As before, these features are at least theoretically unconfirmed and subject to change until the official launch of Windows Phone 8.1.
Developer information (SDK and development)
The leak makes a number of references to Universal apps, with the first making it clear it includes an option to code apps using web technologies, though it reported, as would be expected, that XAML / C# can also be used.
universal apps is a template to build both WinStore and WinPhone apps from the same solution sharing code more easily (HTML/JScript)".

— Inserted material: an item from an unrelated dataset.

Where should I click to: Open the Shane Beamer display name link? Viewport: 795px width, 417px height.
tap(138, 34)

A second reference describes universal apps as creating both Windows Phone and Windows RT projects (i.e. shared code base, but not universal code base) :
WP and WinRT are categorized now under Store Apps in Visual Studio. So you can see how MS is trying to merge them. Main templates are universal apps that create both WP8 and WinRT projects. Expecting to see more WinRT apps from now on as they're making it very easy and kind of influencing me to do so, considering the solo templates are at the bottom of the list.

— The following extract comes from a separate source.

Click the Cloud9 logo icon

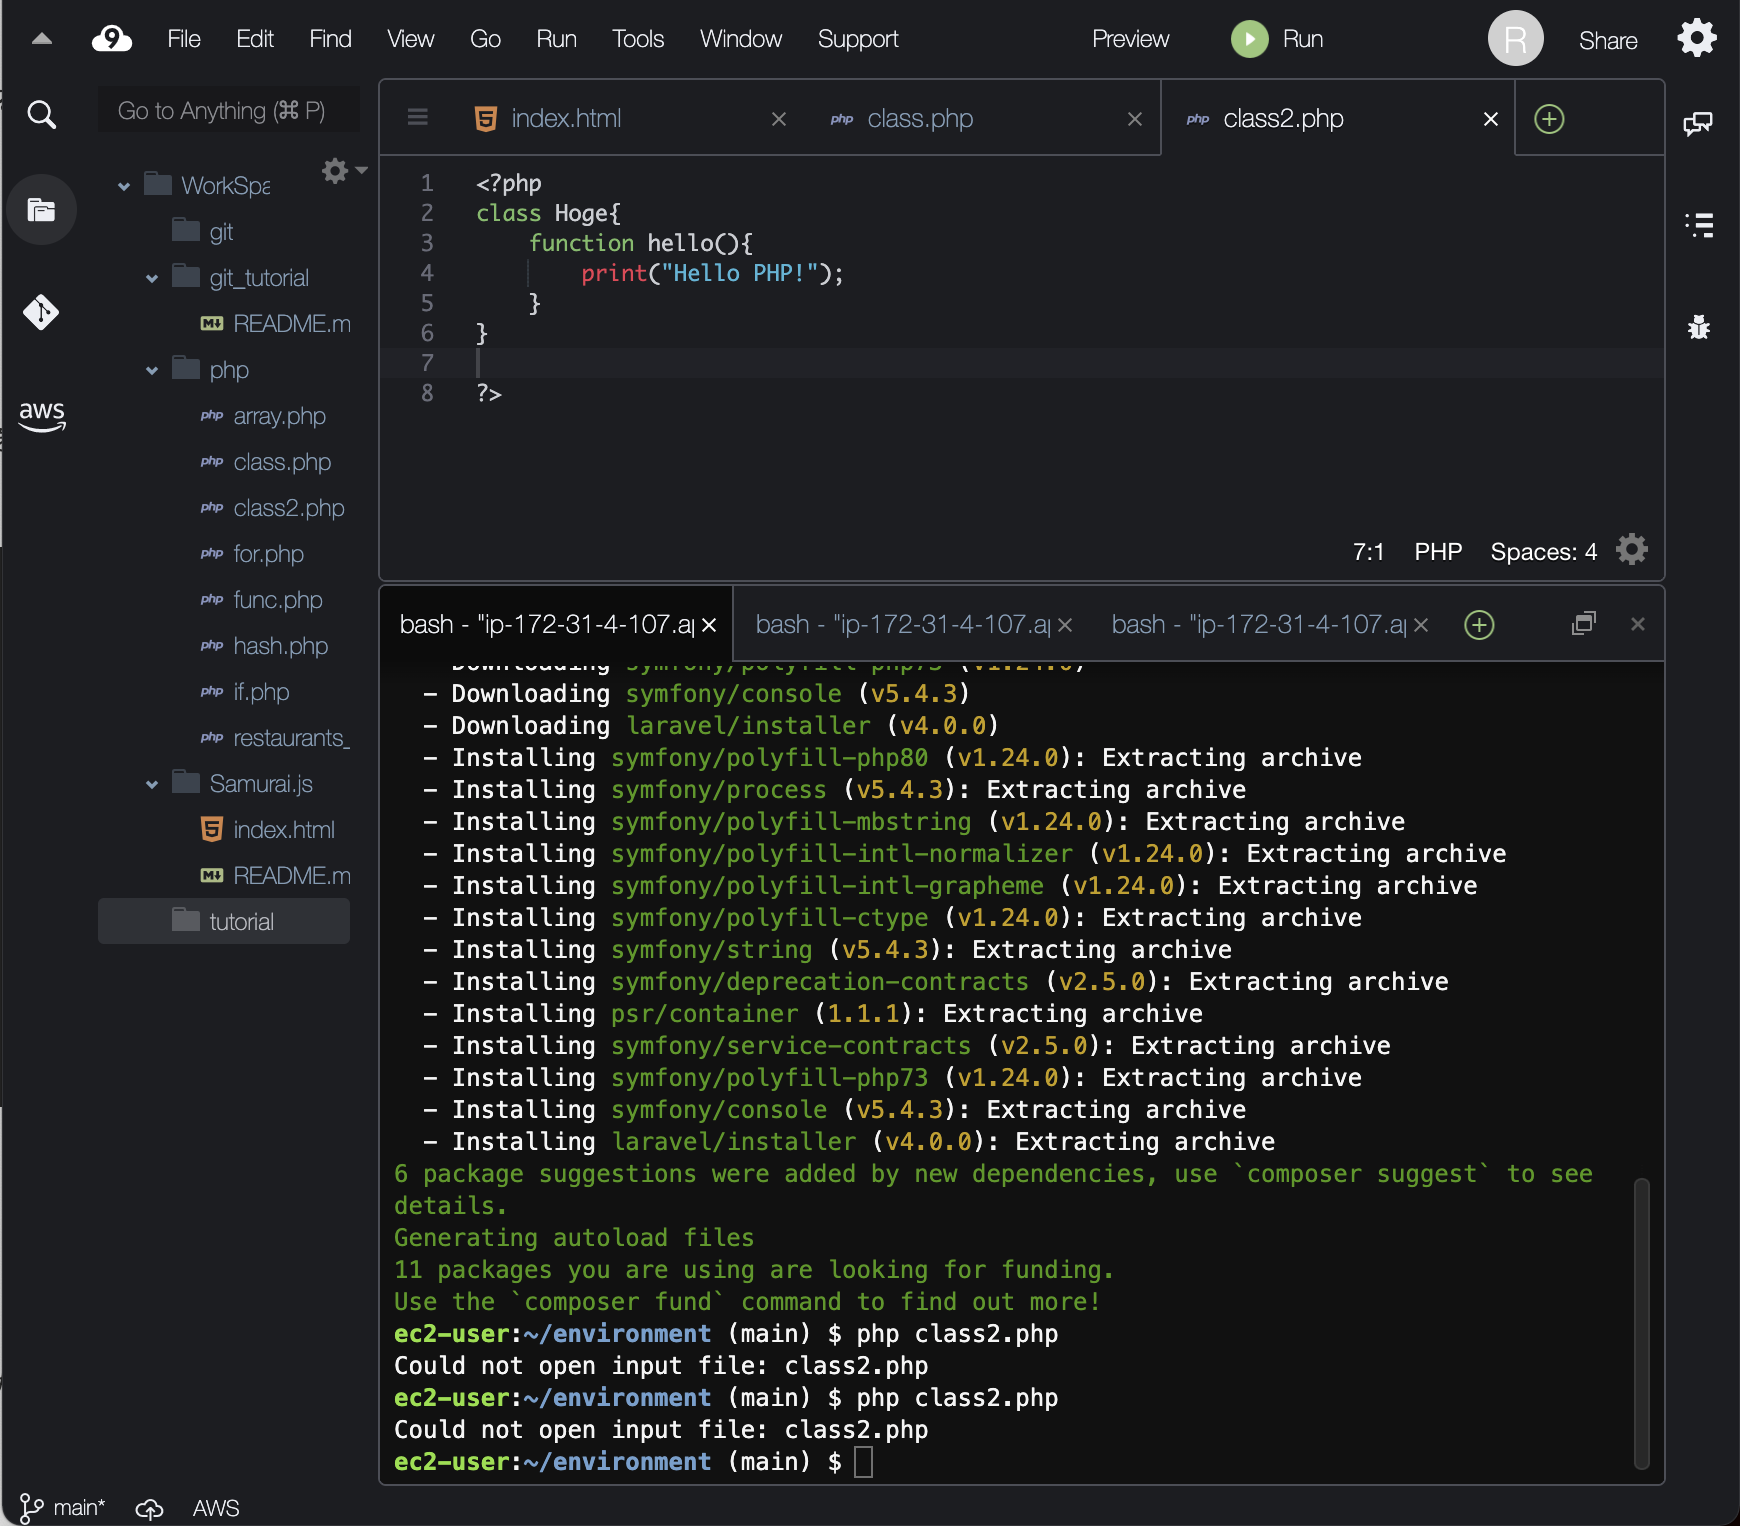click(x=111, y=39)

The concept of Universal Apps is a clear indication of Microsoft's intent to move its Windows Phone and Windows RT operating systems closer together, but it is important to emphasise that, from a deeper technical perspective, the two platforms are still a long way from merging together into a single platform. Rather, it is more accurate to describe the two platforms as sharing a greater number of common elements.
While the leak is not entirely clear, it appears that Windows Phone 8.1 will effectively complete the work started in Windows Phone 8.0 to move to the Windows Runtime. It's noted that UI controls have moved to the Windows.UI.* name space. A quote from the Microsoft documentation also makes this clear:
WP8 (code-named “Apollo”) has a UI framework based on Silverlight 4.0. You program against the OS via a version of the .NET Framework and a small subset of Windows Runtime.

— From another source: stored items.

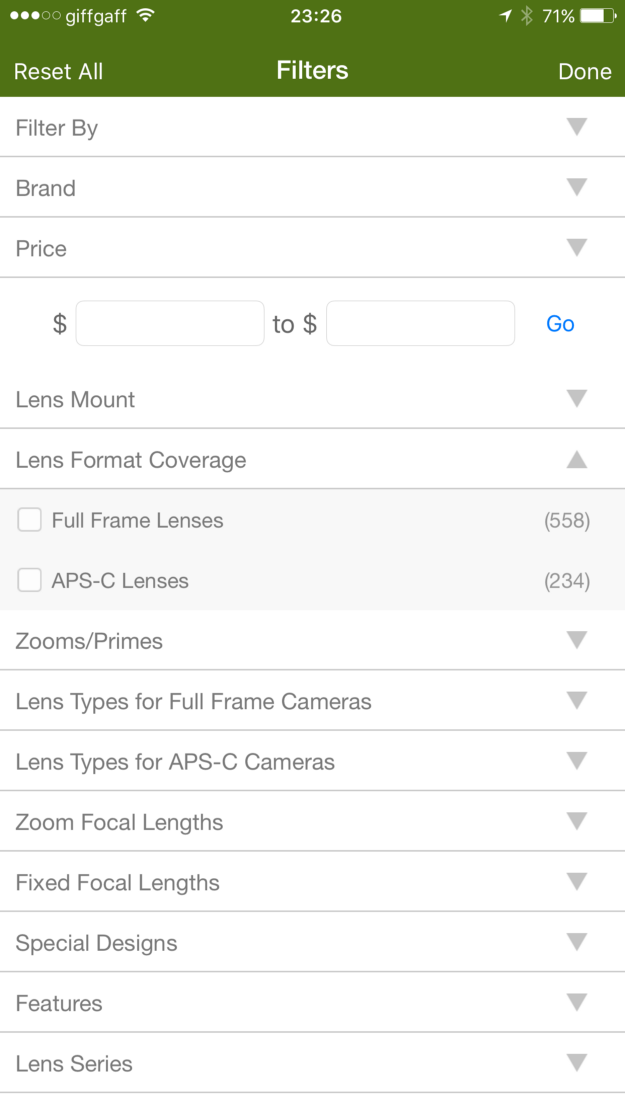The image size is (625, 1111).
Task: Expand the Features arrow icon
Action: (x=576, y=1002)
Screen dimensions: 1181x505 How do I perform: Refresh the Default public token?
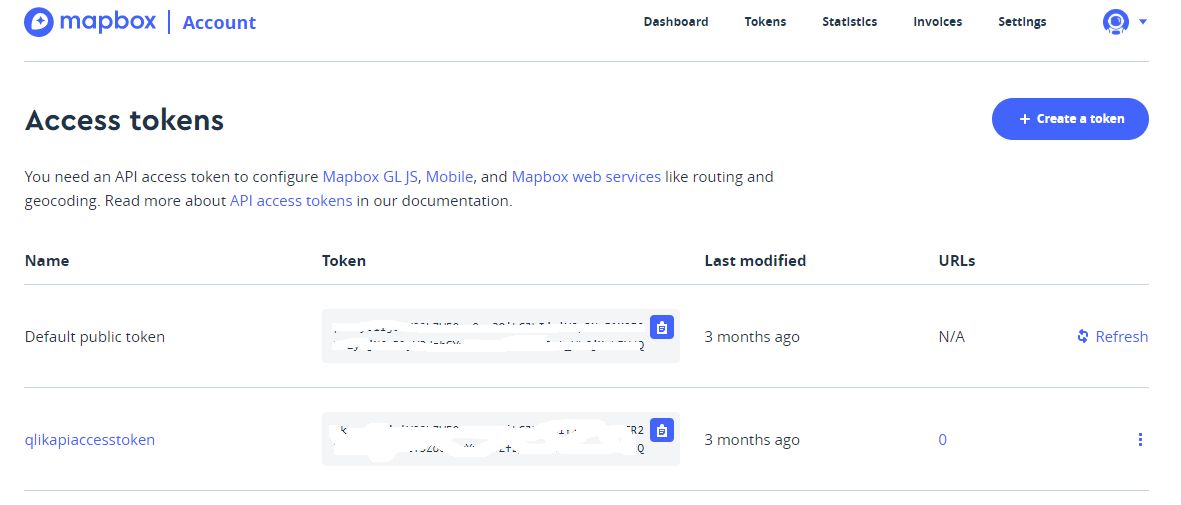[1112, 337]
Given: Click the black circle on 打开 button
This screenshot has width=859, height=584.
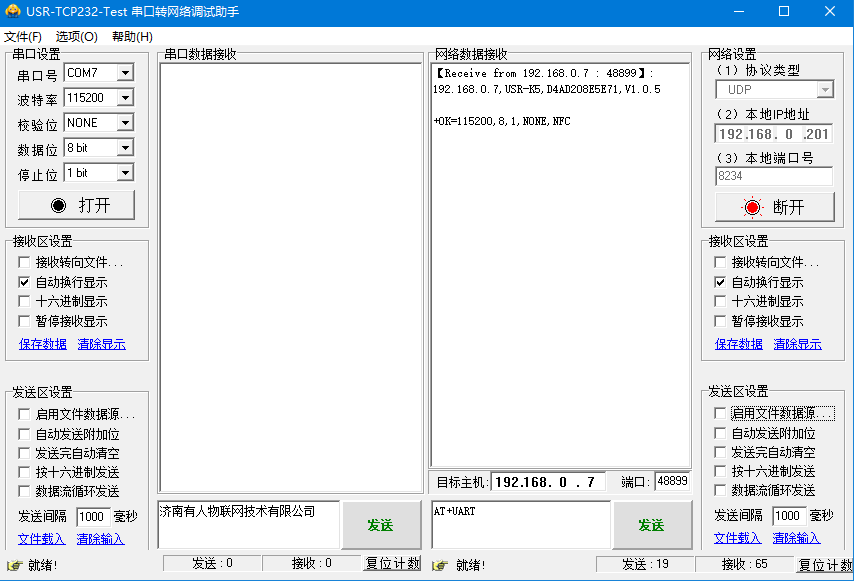Looking at the screenshot, I should [58, 205].
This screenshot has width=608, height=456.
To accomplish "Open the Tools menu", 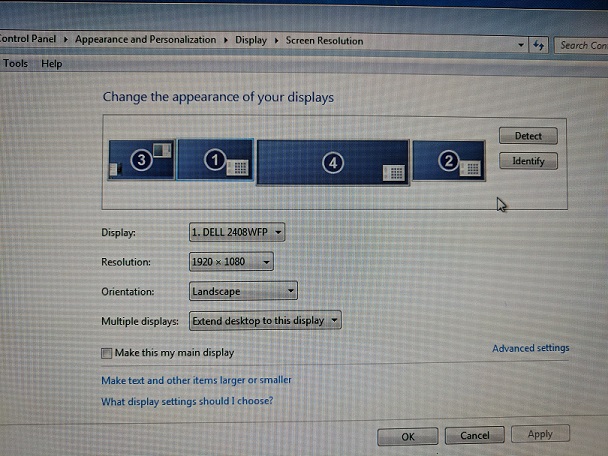I will [x=15, y=63].
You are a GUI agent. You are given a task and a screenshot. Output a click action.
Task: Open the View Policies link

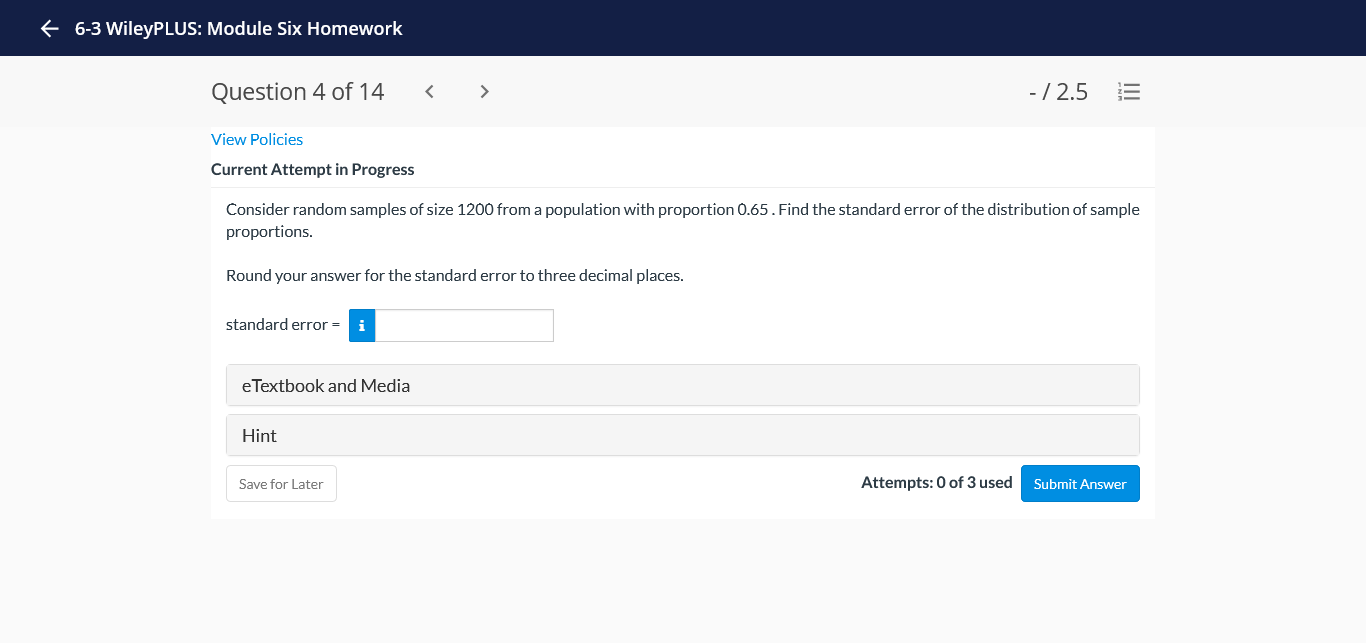[x=256, y=139]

Windows Runtime XAML (on Windows Phone code-named “Blue”) apps are Windows Runtime apps. Windows Runtime is the same platform used to build Windows Store apps for Windows 8 and Windows 8.1. Windows Runtime’s UI framework (code-named “Jupiter”) is common between Windows Store and Windows Phone (code-named “Blue”). So you’ll also be able to share XAML markup – typically data templates, control templates, and resource dictionaries, but sometimes entire pages.
This effectively means that Windows Phone 8.1 and Windows Store (Windows 8) apps can be expected to share a greater amount of code, significantly reducing the amount of work require to create apps for the two platforms.
This commonality is also reflected in Microsoft's intent to package Windows Phone 8.1 apps using the same APPX format used in Windows Store (Windows 8) apps, rather than the previous XAP format. Other examples of this reported in the leak include the use of the Windows RT style progress ring, back button behaviour similar to Windows RT, and changes to names of some programming interfaces (e.g.MessageBox to MessageDialog).
Other information of interest to developers includes a new hub template (shown in the screenshot above), the inclusion of built in support for many features (e.g. transitions, tilt) that previously required an add-in toolkit, the addition of GridView and ListView to Windows Phone, use of Windows RT like xaml name space (e.g. "xmlns:ContosoTrading="using:ContosoTrading"), new background APIs, new media APIs, file picker API, and more.
Note and official introduction
Some of the initial leaks have been removed from the reddit thread by the original poster, though many are repeated and/or copied in the comment thread.
All of these features must be considered unconfirmed at this time and there may be some mistakes or assumptions in the leak (and our own write up). Nonetheless, it does paint a tantalising picture of Windows Phone 8.1 as a major upgrade to Microsoft's mobile platform.
The official unveiling of Windows Phone 8.1 is expected to happen at Microsoft's Build 2014 conference on April 2nd.